3465. EBB to Mary Russell Mitford
As published in The Brownings’ Correspondence, 20, 299–301.
Sept. 4  
Five minutes do not pass, my beloved friend, since reading this dear letter which has wrung from me tender & sorrowful tears, and answering it thus. Pray for you?——I do not wait that you should bid me. May the divine love in the face of our Lord Jesus Christ shine upon you  day & night, & make all our human loves strike you as cold & dull in comparison with That ineffable tenderness. As to wandering prayers I cannot believe that it is of consequence whether this poor breath of ours wanders or does not wander– If we have strength to throw ourselves upon Him for everything, for prayer as well as for the ends of prayer, it is enough, & He will prove it to be enough presently– I have been when I could not pray at all– And then, God’s face seemed so close upon me that there was no need of prayer .. any more than if I were near you, as I yearn to be, as I ought to be, there would be need for this letter– Oh—be sure that He means well by us by what we suffer—& it is when we suffer, that he often makes the meaning clearer. You know how that brilliant, witty, true poet Heine, who was an atheist (as much as a man can pretend to be) has made a public profession of a change of opinion which was pathetic to my eyes & heart the other day as I read it.  He has joined no church, but simply (to use his own words) has “returned home to God like the prodigal son after a long tending of the swine.”  It is delightful to go home to God, even after a tending of the sheep. Poor Heine has lived a sort of living death for years—quite deprived of his limbs, & suffering tortures to boot I understand. It is not because we are brought low that we must die, my dearest friend– I hope .. I do not say “hope” for you so much as for me .. & for the many who hang their hearts on your life .. I hope tha<t> you may survive all these terrible sufferings & weaknesses, I take my comfort from your letter .. from the firmness & beauty of the m∙s. .. I who know how weak hands will shudder & reel along the paper. Surely there is strength for more life in that hand. Now I stoop to kiss it in my thought. Feel my kiss on the dear hand,—dear, dear friend!–
A previous letter of yours pained me much because I seemed to have given you the painful trouble in it of describing your state, your weakness. Ah, I knew what that state was—& it was therefore, that the slip of paper which came with ‘Atherton,’ seemed to me so ominous! By the way, I shall see ‘Atherton’ before long I dare say. The ‘German library’  in our street is to have a “box of new books” almost directly, & in it surely must be ‘Atherton’; & you shall hear my thoughts of the book as soon as I catch sight of it. Then you have sent me the Dramas. Thank you, thank you—they will be precious. I saw the article in the Athenæum with joy & triumph, & knew Mr Chorley by the ‘Roman hand’.  In the ‘Illustrated News’ also, Robert (not I) read an enthusiastic notice.  He fell upon it at the reading room where I never go on account of my she-dom, .. women in Florence being supposed not
Think of me who am far .. yet near in love & thought. Love me with that strong heart of yours– May God bless it, bless it!
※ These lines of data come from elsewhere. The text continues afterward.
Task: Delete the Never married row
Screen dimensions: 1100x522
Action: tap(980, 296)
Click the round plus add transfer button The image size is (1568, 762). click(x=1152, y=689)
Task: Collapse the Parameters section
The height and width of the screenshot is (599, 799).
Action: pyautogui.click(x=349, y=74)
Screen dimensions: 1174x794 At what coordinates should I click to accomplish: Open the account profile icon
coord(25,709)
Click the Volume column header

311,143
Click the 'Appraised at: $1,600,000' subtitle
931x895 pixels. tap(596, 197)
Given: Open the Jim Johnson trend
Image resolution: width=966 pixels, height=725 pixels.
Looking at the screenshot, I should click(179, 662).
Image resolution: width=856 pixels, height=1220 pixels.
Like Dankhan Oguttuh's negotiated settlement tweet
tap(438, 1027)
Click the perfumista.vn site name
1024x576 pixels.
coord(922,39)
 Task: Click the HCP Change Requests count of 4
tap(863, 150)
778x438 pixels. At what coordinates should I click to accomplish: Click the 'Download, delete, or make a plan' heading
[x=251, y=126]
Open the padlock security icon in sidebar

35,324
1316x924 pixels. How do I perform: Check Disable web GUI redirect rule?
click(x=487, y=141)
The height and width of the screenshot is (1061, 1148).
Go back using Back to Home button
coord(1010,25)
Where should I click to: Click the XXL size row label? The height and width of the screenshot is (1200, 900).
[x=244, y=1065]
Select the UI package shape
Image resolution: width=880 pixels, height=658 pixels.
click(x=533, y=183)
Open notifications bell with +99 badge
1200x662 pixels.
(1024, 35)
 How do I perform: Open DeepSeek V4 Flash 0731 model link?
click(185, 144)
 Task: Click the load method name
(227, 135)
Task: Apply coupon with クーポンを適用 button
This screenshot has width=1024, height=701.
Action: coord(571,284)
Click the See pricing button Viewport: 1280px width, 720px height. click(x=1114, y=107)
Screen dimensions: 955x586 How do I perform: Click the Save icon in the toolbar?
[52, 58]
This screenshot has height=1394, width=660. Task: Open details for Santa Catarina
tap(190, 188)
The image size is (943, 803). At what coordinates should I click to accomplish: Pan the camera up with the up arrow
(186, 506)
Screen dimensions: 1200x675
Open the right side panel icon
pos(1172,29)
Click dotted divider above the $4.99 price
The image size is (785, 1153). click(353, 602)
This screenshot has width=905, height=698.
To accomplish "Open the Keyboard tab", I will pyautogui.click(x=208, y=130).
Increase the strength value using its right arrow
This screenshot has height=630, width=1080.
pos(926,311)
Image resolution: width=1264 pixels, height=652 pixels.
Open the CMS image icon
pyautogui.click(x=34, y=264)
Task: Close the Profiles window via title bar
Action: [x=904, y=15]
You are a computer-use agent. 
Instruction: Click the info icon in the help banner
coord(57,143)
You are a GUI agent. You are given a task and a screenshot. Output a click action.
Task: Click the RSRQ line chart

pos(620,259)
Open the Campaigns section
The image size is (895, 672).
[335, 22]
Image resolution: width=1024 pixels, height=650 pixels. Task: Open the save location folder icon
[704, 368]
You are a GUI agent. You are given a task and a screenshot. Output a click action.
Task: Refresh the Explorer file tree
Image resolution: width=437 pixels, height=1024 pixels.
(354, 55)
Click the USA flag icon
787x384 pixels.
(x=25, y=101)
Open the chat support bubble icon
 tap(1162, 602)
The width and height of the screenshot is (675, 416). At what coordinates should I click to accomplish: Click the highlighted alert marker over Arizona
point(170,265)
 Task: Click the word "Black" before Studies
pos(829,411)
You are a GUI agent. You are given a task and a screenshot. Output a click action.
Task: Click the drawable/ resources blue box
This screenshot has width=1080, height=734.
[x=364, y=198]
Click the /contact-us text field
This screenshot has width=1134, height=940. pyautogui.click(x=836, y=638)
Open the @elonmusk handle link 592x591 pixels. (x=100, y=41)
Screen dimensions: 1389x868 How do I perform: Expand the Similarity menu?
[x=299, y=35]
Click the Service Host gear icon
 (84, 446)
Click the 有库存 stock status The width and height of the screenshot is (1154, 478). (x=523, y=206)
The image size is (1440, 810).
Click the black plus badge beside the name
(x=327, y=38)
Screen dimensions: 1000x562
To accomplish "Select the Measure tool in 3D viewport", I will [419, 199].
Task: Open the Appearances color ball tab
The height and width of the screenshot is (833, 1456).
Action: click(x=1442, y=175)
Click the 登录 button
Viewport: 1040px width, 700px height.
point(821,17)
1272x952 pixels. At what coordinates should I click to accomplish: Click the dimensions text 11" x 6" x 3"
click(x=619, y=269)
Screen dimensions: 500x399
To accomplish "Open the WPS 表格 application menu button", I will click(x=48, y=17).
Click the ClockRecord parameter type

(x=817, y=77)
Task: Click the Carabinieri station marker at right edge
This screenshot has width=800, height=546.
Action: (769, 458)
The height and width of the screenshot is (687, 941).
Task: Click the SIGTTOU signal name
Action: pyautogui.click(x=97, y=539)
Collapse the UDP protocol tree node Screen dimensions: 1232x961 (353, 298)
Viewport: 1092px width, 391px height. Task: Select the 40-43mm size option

I am ever your attached EBB ..
I have had a sad letter from poor Haydon’s daughter.  She has fifty six pounds a year & can scarcely live on it in England—& enquires if she cd live in any family in Florence .. I fear to recommend her to come so far on such means. Robert’s love– May God bless you & keep you. Love me.
Address: Angleterre viâ France / Miss Mitford / Swallowfield / near Reading.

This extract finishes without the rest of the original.